Of the student works, the piece Luminous by Thomas Leprohon was captivating. Each movement performed by Leprohon and Masha Shcherbyna, whether a large lift overhead or a gentle taking of the hand, appeared necessary and genuine, precious and strong. There was sincerity to the movement and to each other that came across through facial expression and continued right down to their expressive feet. I look forward to following the career paths of these two young artists and hope they will continue to work together as they appear matched not only in their incredible technical proficiency but also in their authenticity of presence.
of the People consisted of six dancers, each representing a different PanAm country: Brazil, Cuba, Canada, Chile, Mexico and the United States. Half of the cast were NBS students and half were visiting artists. Artistic Director Mavis Staines explained in her introductory speech to the performance that the visiting dancers from School of Ballet Theatre Municipal Santiago in Chile, National School of Classical and Contemporary Dance in Mexico and the Houston Ballet Academy in the United States learned their part by video before coming to the school to rehearse as an ensemble.
The soundtrack of guitar and voice was very calming and unobtrusive. In one section, the dancers made raindrop sounds by clicking their tongues on the roofs of their mouths. The piece also used wooden stools in innovative ways — sitting on them, stacking them, dragging them across the floor — all adding to the musical accompaniment while also supporting their upper bodies and extension of lines.
The program notes state that, “The work intends to celebrate their cultural differences and emphasize their human similarities by creating space for each of them to express themselves as an individual and part of the people.” This was certainly clear in the structure of the piece, from the solos and group transitions to the supporting roles of the group during each solo section.
The section representing Canada was danced by NBS student Khayla Fitzpatrick. The entire solo was in slow motion, right down to the details of her eye line. I wasn’t exactly sure how to read this choreographic choice. Is Canada laid-back? Do we have a slow and steady persona? Is this a representation of our economic climate? Perhaps it was simply for contrast from the previous sections.
In the final section, American dancer Mackenzie Richter took the iconic pose of Lady Liberty. The stools were rearranged in a flourish by the dancers into wide platforms and vertical structures.
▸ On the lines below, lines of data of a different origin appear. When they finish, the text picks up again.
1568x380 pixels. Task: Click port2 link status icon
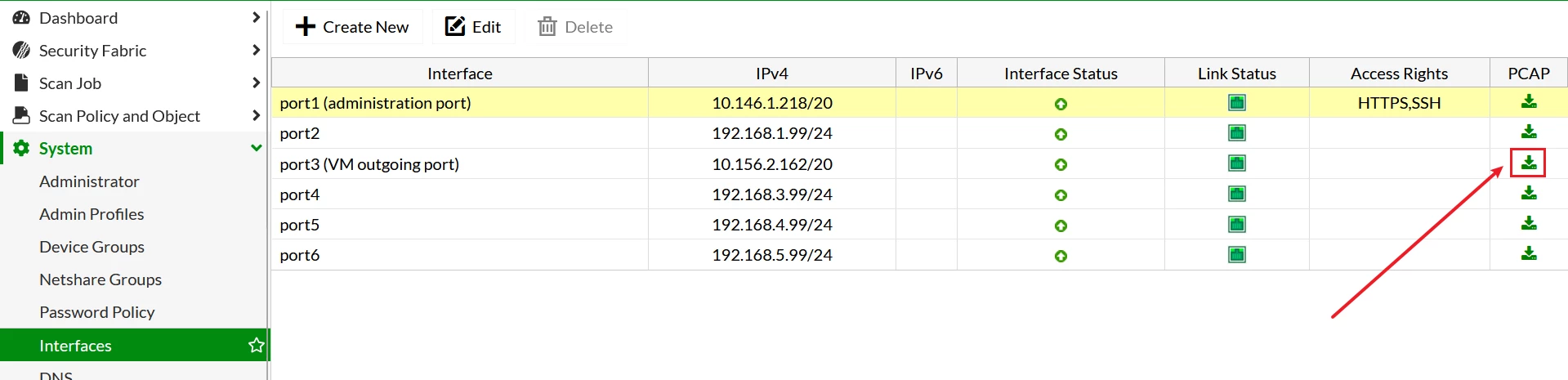coord(1236,133)
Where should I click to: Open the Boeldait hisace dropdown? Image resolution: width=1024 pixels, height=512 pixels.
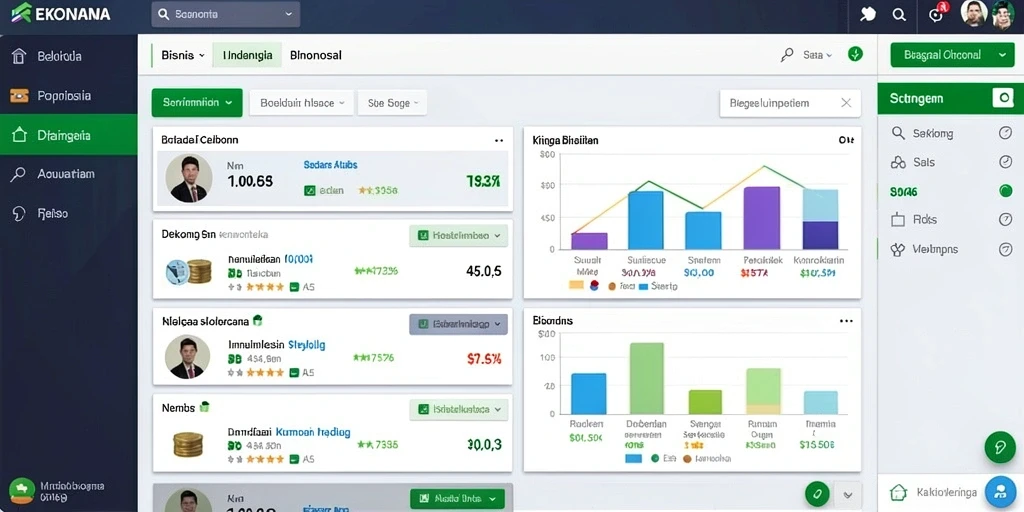302,103
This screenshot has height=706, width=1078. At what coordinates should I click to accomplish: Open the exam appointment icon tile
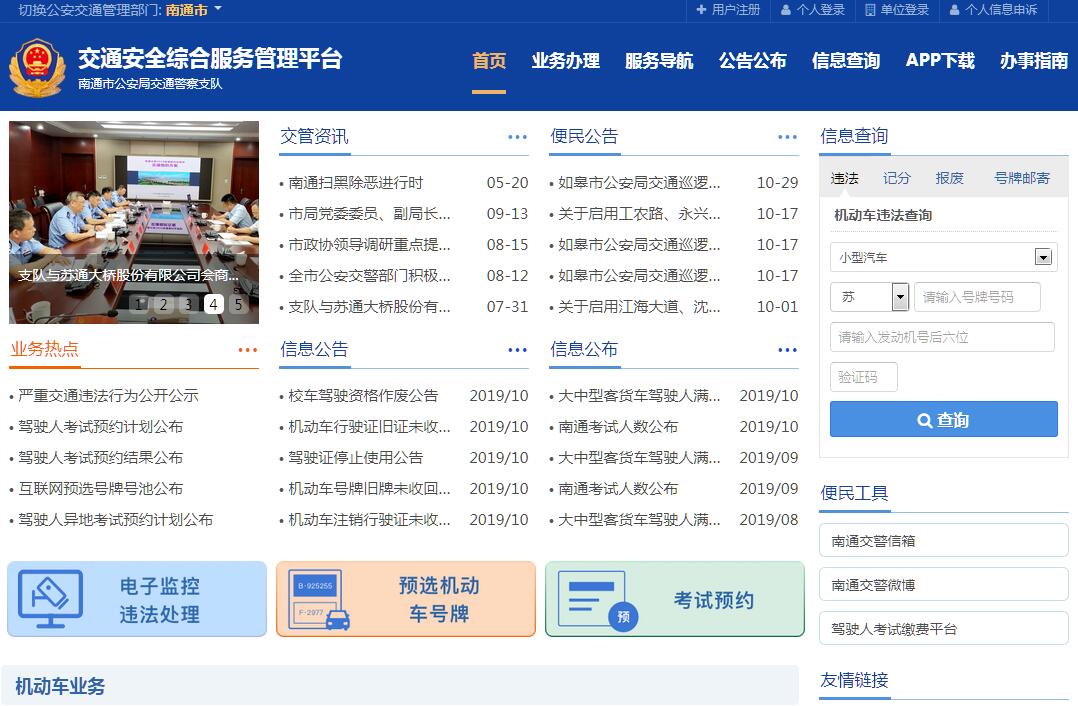click(x=675, y=599)
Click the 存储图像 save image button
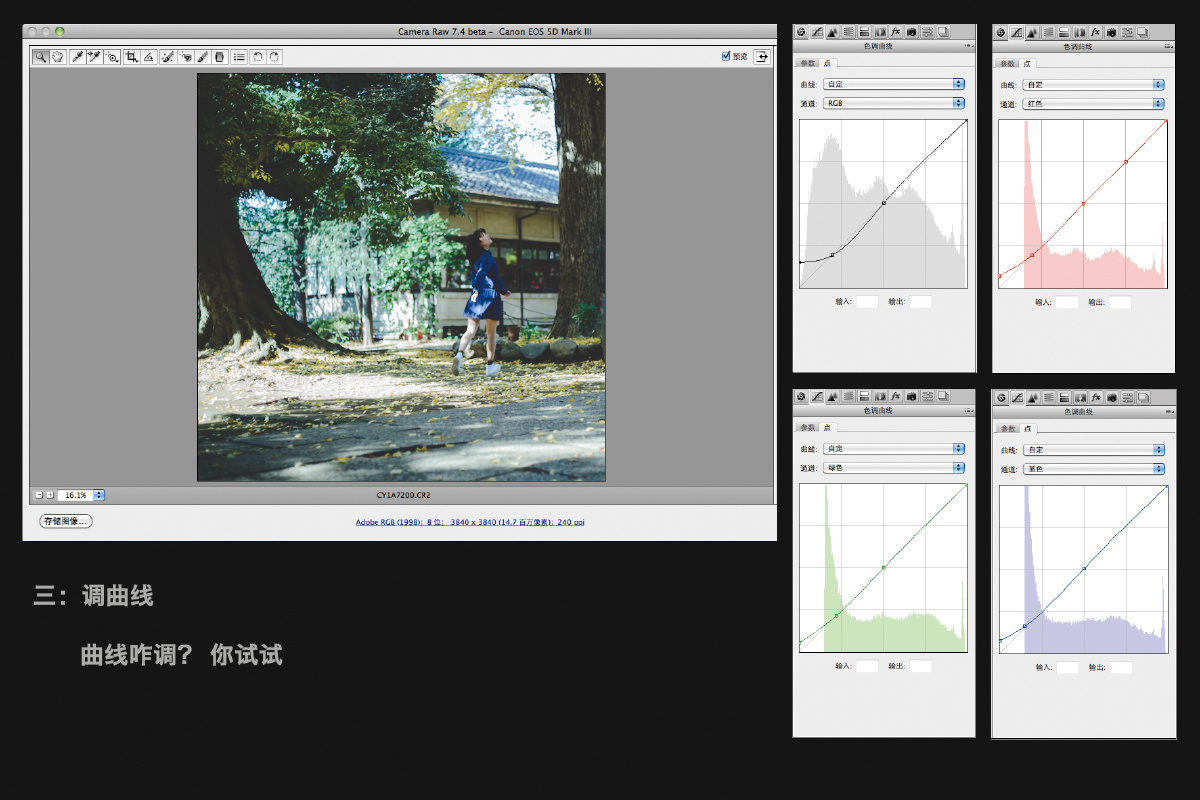1200x800 pixels. coord(65,521)
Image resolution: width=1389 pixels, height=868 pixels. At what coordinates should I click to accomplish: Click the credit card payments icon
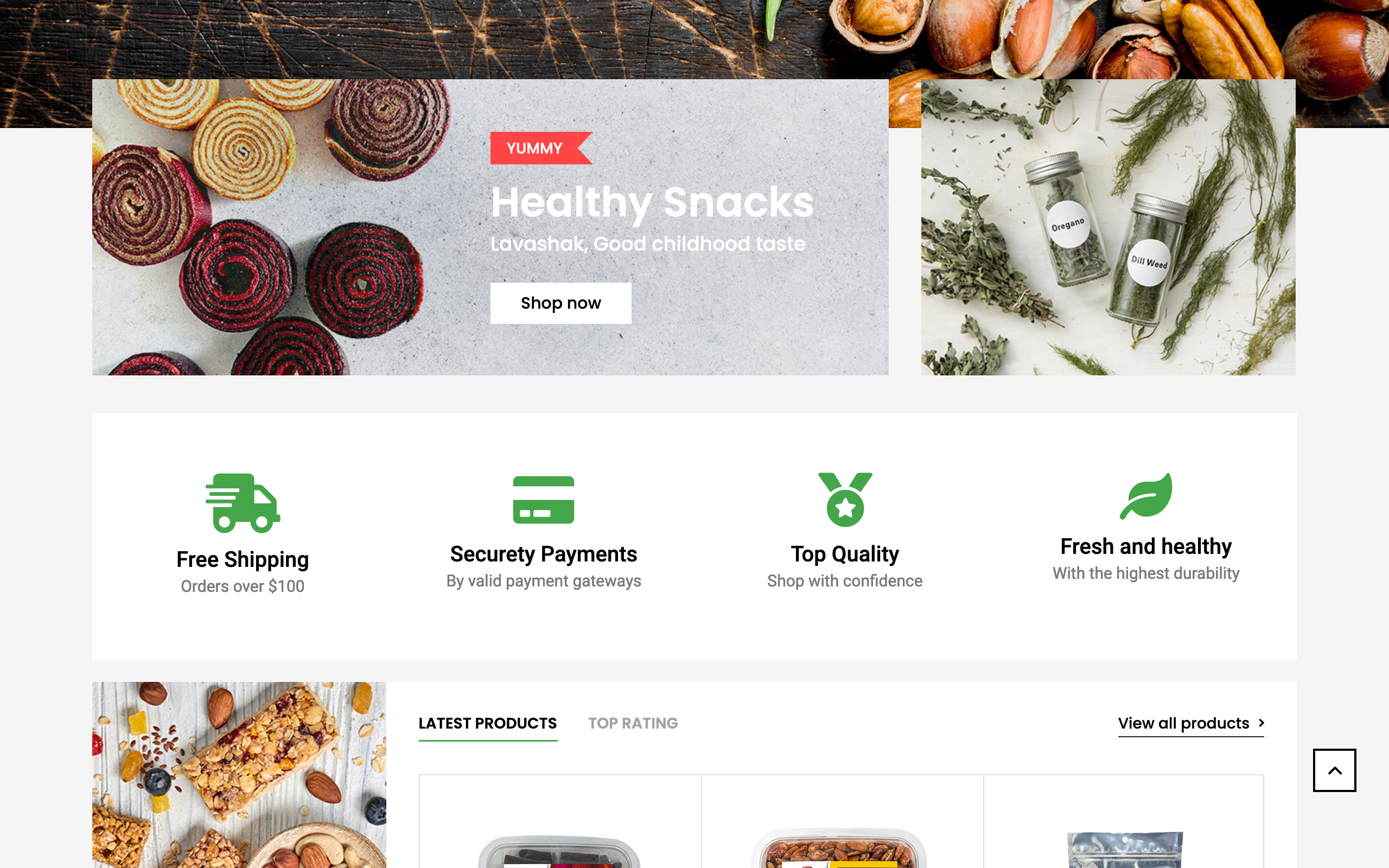pos(543,500)
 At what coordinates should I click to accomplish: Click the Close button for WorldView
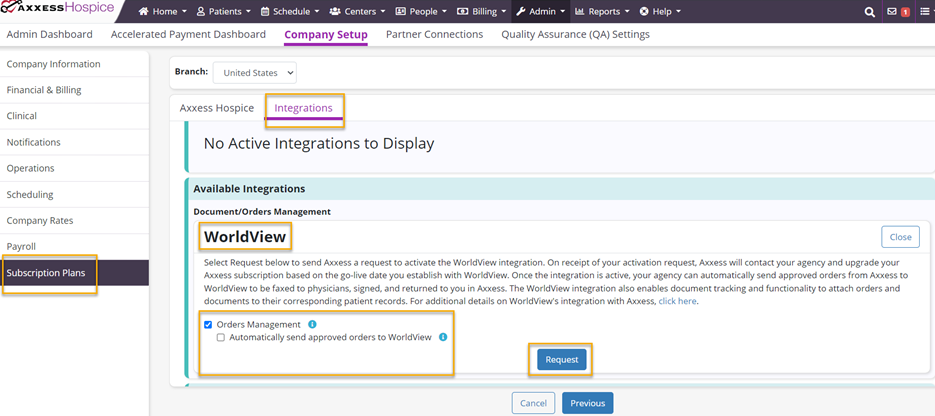[x=900, y=237]
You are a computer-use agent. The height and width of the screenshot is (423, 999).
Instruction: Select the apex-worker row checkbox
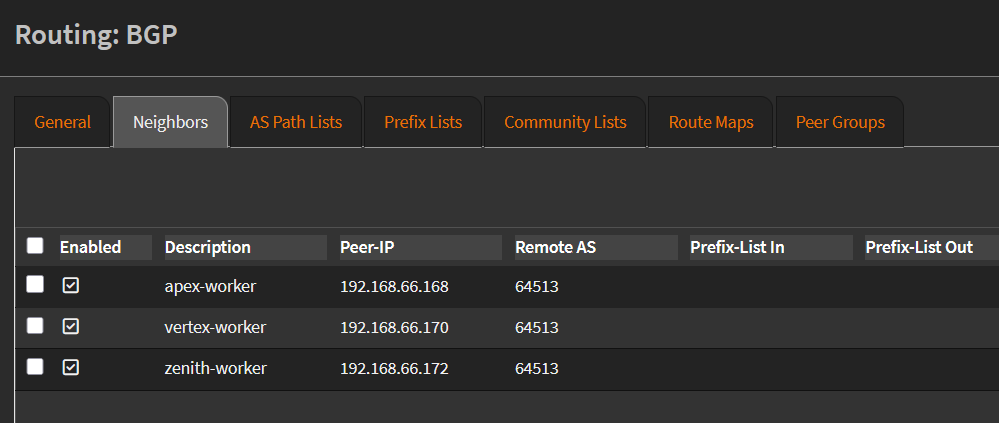[x=35, y=285]
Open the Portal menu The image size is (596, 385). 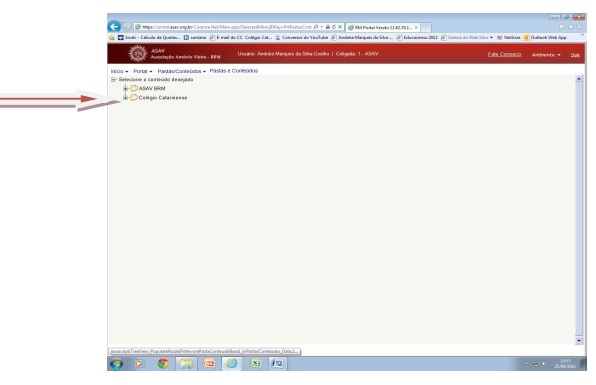[x=143, y=71]
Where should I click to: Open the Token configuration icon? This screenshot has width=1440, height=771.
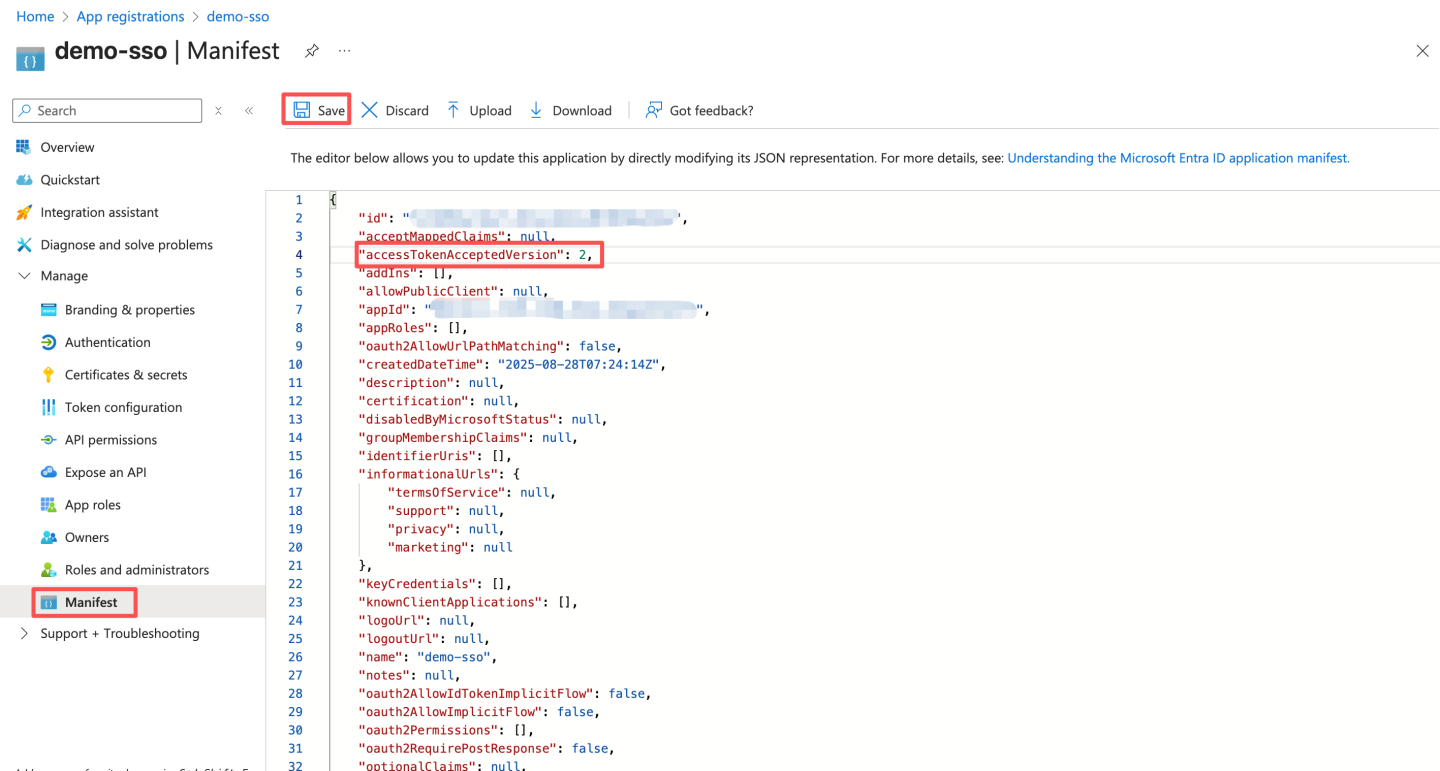click(48, 407)
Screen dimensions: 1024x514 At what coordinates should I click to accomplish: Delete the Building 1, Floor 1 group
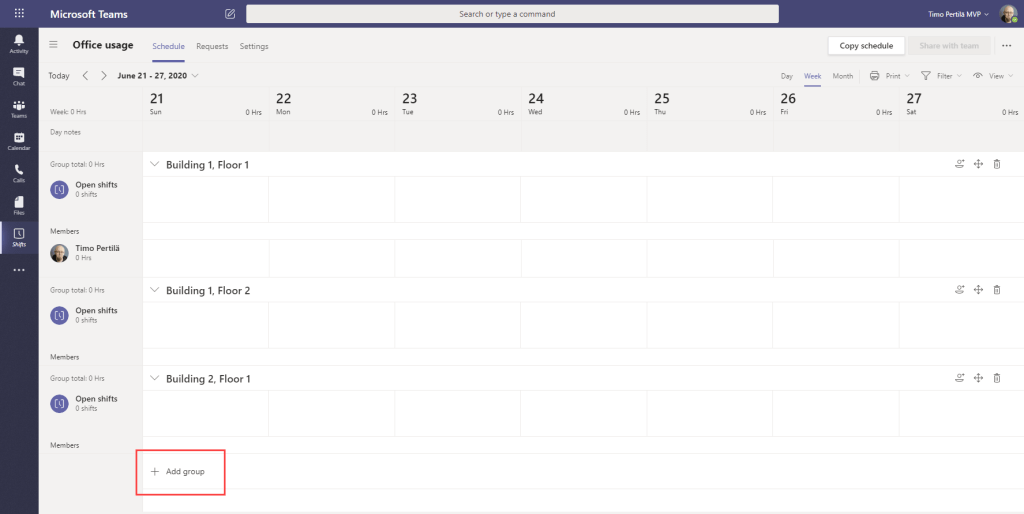click(x=996, y=164)
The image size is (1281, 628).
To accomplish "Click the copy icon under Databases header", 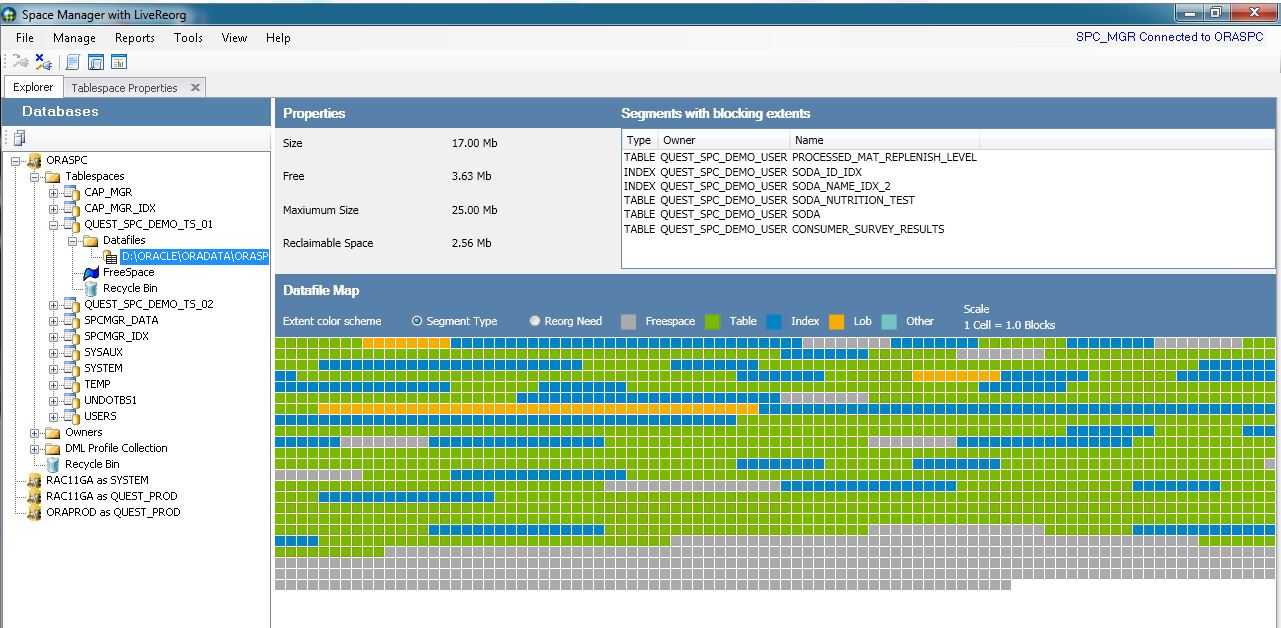I will (x=18, y=137).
Richter held her shape with rigidity and was carried by the other dancers and placed in an upright position on these platforms. The audience seemed fully invested, audibly gasping as Richter’s feet were slowly placed on the top of each platform. I’ll digress from political interpretation of this section and leave that to you.
Overall, personal political reading aside, the work was playful, joyful and captured the excitement and celebratory nature of the PanAm Games. The evening’s performance was sold-out but of the People was shown again the following day at Nathan Phillips Square. ~Sarah Lochhead
Mix by Companhia de Dança Deborah Colker
“I’ve been waiting for her company to return to Canada for about ten years,” said dance fan Joanna Birenbaum, who was seated behind me on August 8 at the St. Lawrence Centre for the Arts, where we were both about to see Mix by Companhia de Dança Deborah Colker. She recalled that the last piece she saw of Colker’s had a Ferris wheel – a memorable image all these years later. It was, in fact, in February 2000 that Companhia de Dança Deborah Colker made their Canadian debut with a work entitled Rota containing a Ferris wheel — like prop. I know Colker as the director and choreographer of Cirque du Soleil’s mesmerizing show Ovo; that, combined with the anticipatory energy in the theatre, my pre-show chat with Joanna and learning that Mix won Colker a Lawrence Olivier Award for Outstanding Achievement in Dance built high expectations as I waited for the show to begin.
The curtain rose to reveal two large banners, one with a black and white image of a nude man and the other of a woman. Three male dancers stood equidistant from one another in white tank tops that appeared padded. In unison, the men fell forward landing in the lower third of a push-up position followed by extremely fast rolling. In waves, groups of men and women executed this phrase adding sequences of precise arm gestures and jump combinations as the piece progressed. The elevation the dancers achieved was breathtaking. My jaw dropped open at what looked to be a perfectly executed switch spilt. I wanted to turn around to my new acquaintance Joanna and ask, “Did you see that?”
The program unfolded as a series of sections. The one following the drop and roll featured a set of enormous chairs and hoop skirt cages as attire. The third showed a series of powerful duets in front of a large draped curtain that slowly lowered towards the floor like lava. The duets were fierce and intense, like a pas de deux but without the artifice and niceties of classical ballet; here, it was pure raw athleticism, intricacy and power.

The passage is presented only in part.